── Text section

The New York Hat (1912)

The New York Hat (1912): what women want 

This is a very slightly fleshed-out transcript of an introduction I gave to The New York Hat at the Kennington Bioscope as part of an evening dedicated to women in silent film.

It’s quite old, and very short, but The New York Hat (DW Griffith, 1912) is one of my favourite films, and I’d really like to explain why. As with Shoes (Lois Weber, 1916), this film looks at the lives of women and their finances through the lens of  consumerism, but the ramifications run deeper than the shop window.

The first reason that I love The New York Hat is that it is an early woman’s picture and I mean that in a fully feminist sense. Today we talk a lot about the Bechdel Test, which is basically a test to ascertain whether the women in a film are fully realised characters and not just appendages to the blokes. To pass the Bechdel Test, two named female characters have to have a conversation with each other about something that isn’t a man. Sounds simple. In the field, films that pass this test are rarer than hen’s teeth. It’s really hard to map the Bechdel test back on to silent films in the first place, and so many modern films fail it that you have to assume that older ones will struggle.

However, The New York Hat passes not just the letter but the spirit of the Bechdel test with flying colours, because its narrative is driven entirely by what women want, by what women understand about the world and the values that women have. We have the mother who wants the best for her daughter, the “bits of finery” that she craves, and the daughter who wants to grow up. Then we have some more women, the gossips, who create a conflict for her.

We have two male characters: the father is a no-good man who doesn’t really understand or care about women, and the minister who is a very good man, but also fails to understand women and their world.

The New York Hat (1912)
The New York Hat (1912)

────

What you have to do » Quote the piece on The New York Hat word for word, starting at "However, The New York" and ending at "conflict for her.". The data after this text is not needed for anything here.

── Provided material

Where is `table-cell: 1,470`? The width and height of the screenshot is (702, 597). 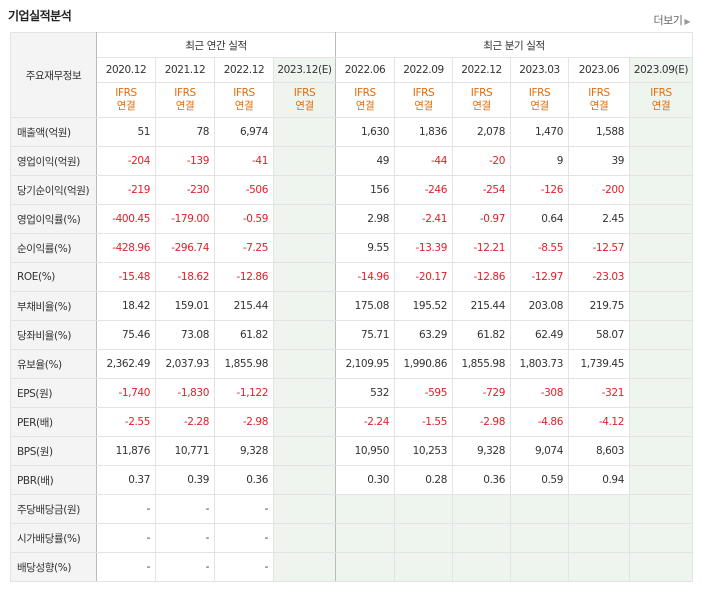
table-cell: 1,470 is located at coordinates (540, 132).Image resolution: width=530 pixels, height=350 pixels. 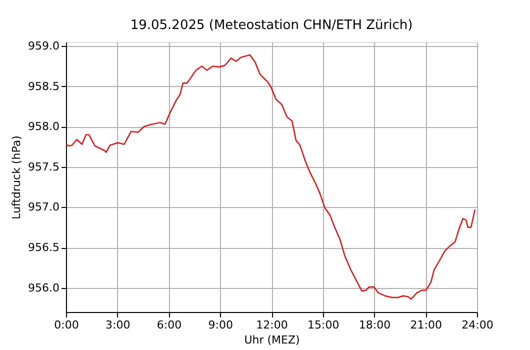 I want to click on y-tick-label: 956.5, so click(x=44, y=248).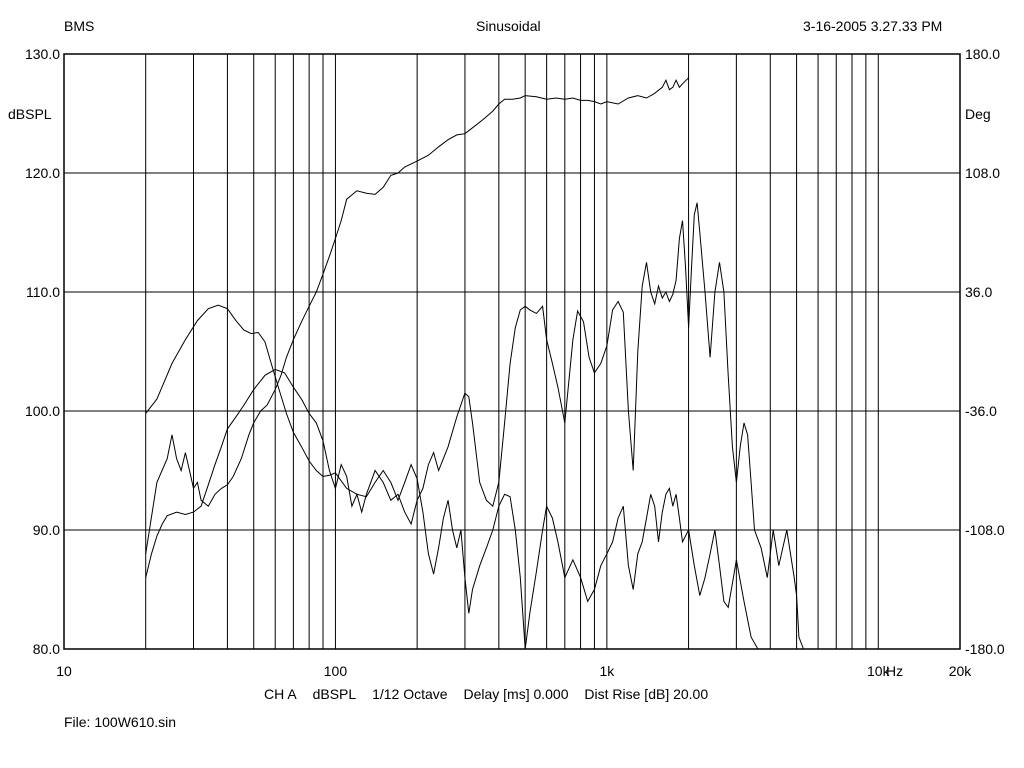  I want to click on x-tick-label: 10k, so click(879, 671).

────

Answer section »
However, The New York Hat passes not just the letter but the spirit of the Bechdel test with flying colours, because its narrative is driven entirely by what women want, by what women understand about the world and the values that women have. We have the mother who wants the best for her daughter, the “bits of finery” that she craves, and the daughter who wants to grow up. Then we have some more women, the gossips, who create a conflict for her.